Stored data
▼▼▼

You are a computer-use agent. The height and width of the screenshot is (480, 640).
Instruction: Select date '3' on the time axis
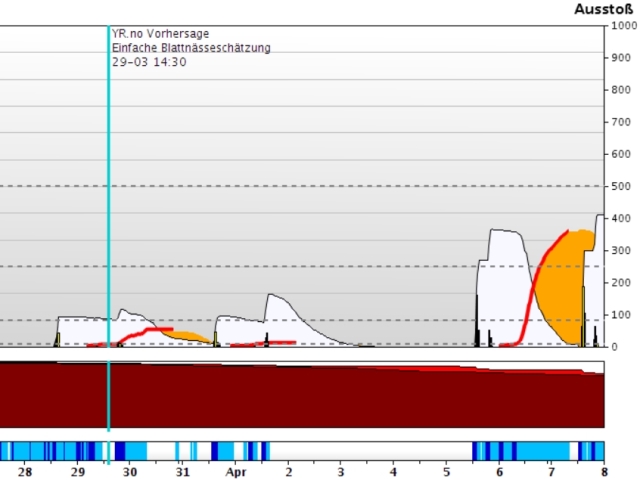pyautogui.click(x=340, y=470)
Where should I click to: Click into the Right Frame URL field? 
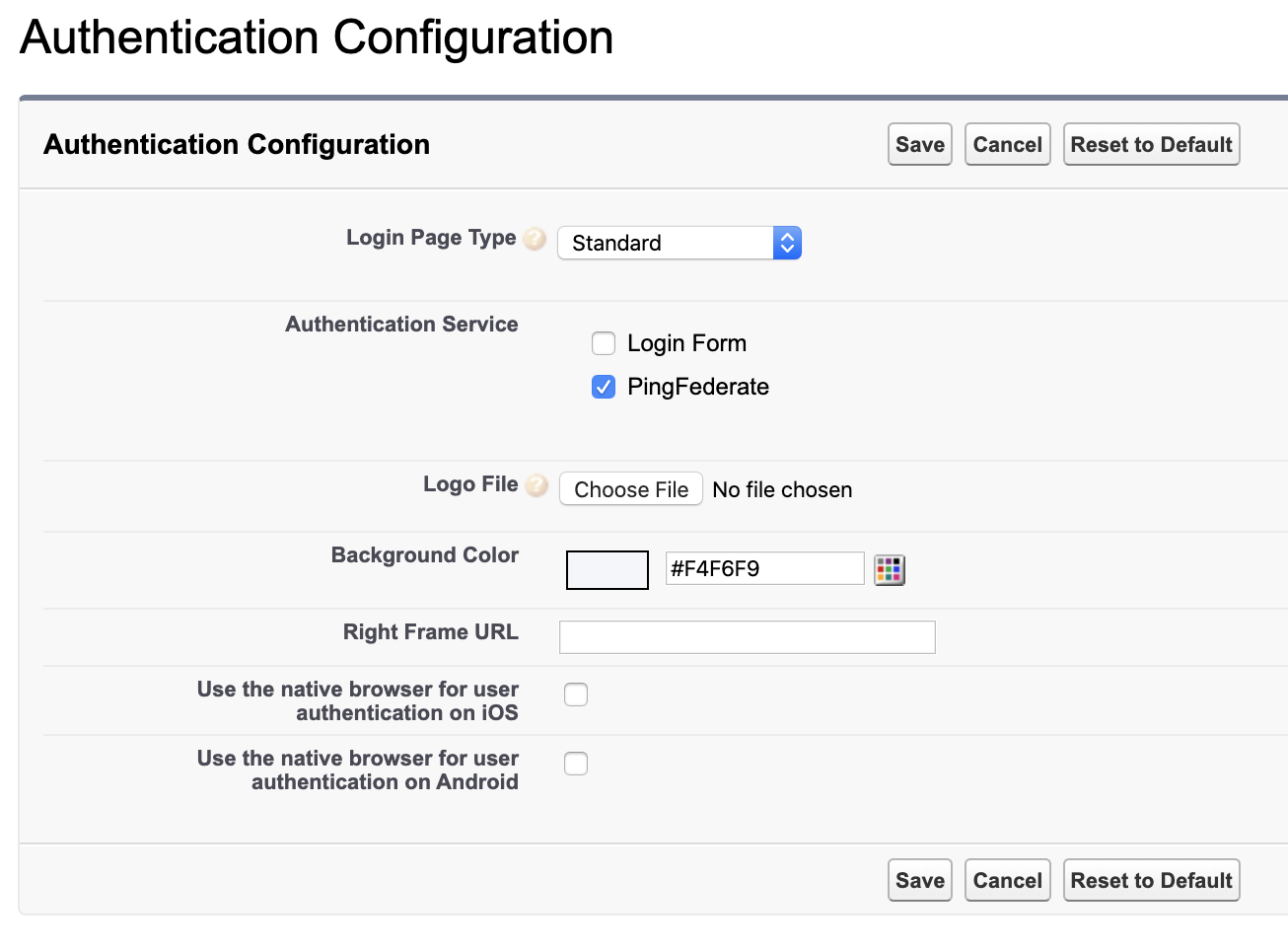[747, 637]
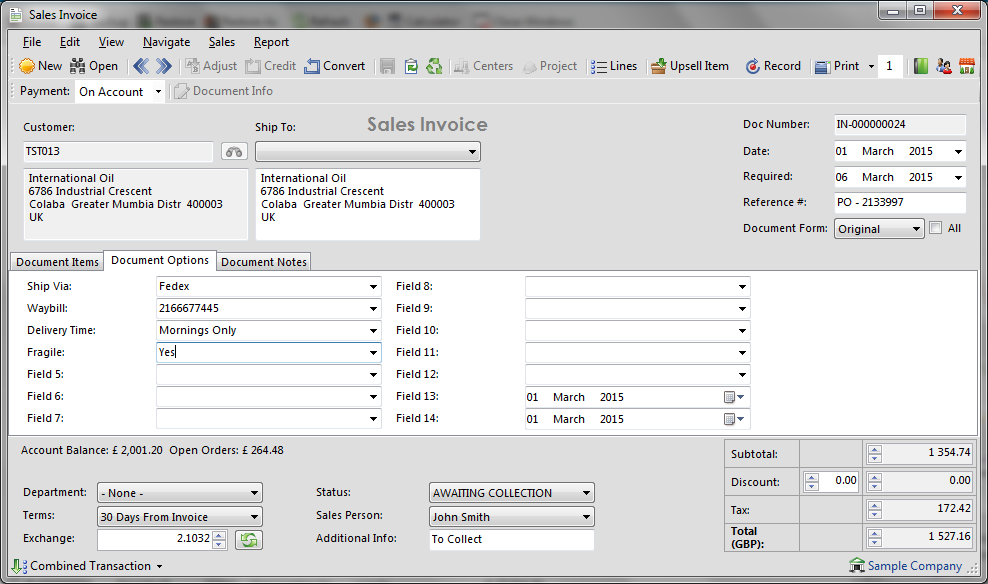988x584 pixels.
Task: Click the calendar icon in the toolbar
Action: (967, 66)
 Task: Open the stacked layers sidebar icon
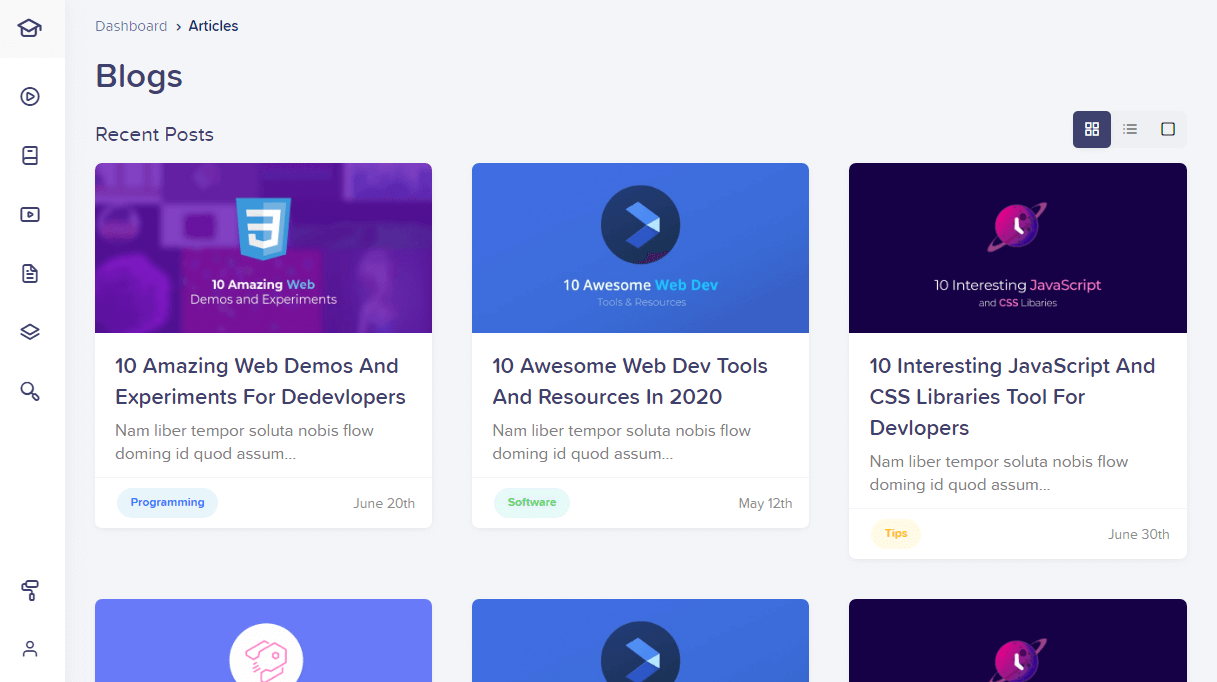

▲▲▲

◆ Task
Print every entry verbatim and leave all pictures out.

◆ Result for this task
You are a computer-use agent. The height and width of the screenshot is (480, 640).
Instruction: Select date '3' on the time axis
pyautogui.click(x=340, y=470)
Where should I click to: Click into the Right Frame URL field? 
[747, 637]
988x584 pixels.
Task: Click the calendar icon in the toolbar
Action: (967, 66)
 Task: Open the stacked layers sidebar icon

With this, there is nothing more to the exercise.